Saturday, February 12, 2011

T+12: The Godfather

Apart from having my relatives take me to too many loud restaurants, where I could only be heard by the person next to me, I spent my time relaxing and mostly doing nothing. I brought Thick-It to the restaurants in a plastic bag. I’m not sure if bringing a plastic bag of white powder into a public place is really a great idea, unless maybe you’re Charlie Sheen. My Aunt makes these really thick fruit smoothies for me, which are delicious, healthy and really easy to swallow.

The first 8 days after surgery was Chinese New Year so I didn’t need to be working. But I’ve been working remotely, keeping up on e-mail and staying in touch with the office the whole time. I took a nap in the afternoon each day – I seem to need to – and I’ve been sleeping at least 8 hours each night (which I also seem to need).

I have a little more voice than a week ago, though it is still very weak. I’ve been drinking a lot of smoothies, which are easy to get down. I can eat essentially anything now. My Steri-Strips are starting to half come off, and I have a beard now because I haven’t been shaving.

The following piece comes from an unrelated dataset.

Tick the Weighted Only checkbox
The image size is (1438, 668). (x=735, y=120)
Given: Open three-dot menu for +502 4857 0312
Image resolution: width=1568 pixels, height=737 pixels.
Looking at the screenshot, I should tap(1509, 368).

Clean shaven again. Bet you
can't see the scar!
Today with guidance from Dr. Jennifer Long, I used a washcloth and some soapy warm water to gently help the Steri-Strips ease off. I then lathered up and shaved. It’s a bit of a funny feeling shaving my neck because it’s still numb so it was slow going. I managed to shave over the incision – carefully and slowly but without any problems. It’s nice to be clean shaven again.

"Some day, and that day may never
come, I will call upon you to do a
service for me." 
I checked into the conference hotel, where I’m now bumping into 320 of my colleagues from the US that I haven’t seen in more than a year (I used to work in our New York office before moving to China). I warned many by email that I would have no voice, but for others, it’s still a surprise. My typical line is, “I feel better than I sound.” They ask if I have laryngitis, so I tell them I had surgery to fix my voice, then ask, “Doesn’t it sound great?” Then I tell them it will take a few months and say that my “Godfather voice” makes me more effective with customers. And then I do my best Marlon Brando as Godfather impression, “Some day, and that day may never come, I will call upon you to do a service for me.” Everyone laughs.

I’m in a loud, noisy place. I’m “yelling” and people can barely hear me, but everyone’s having a good time.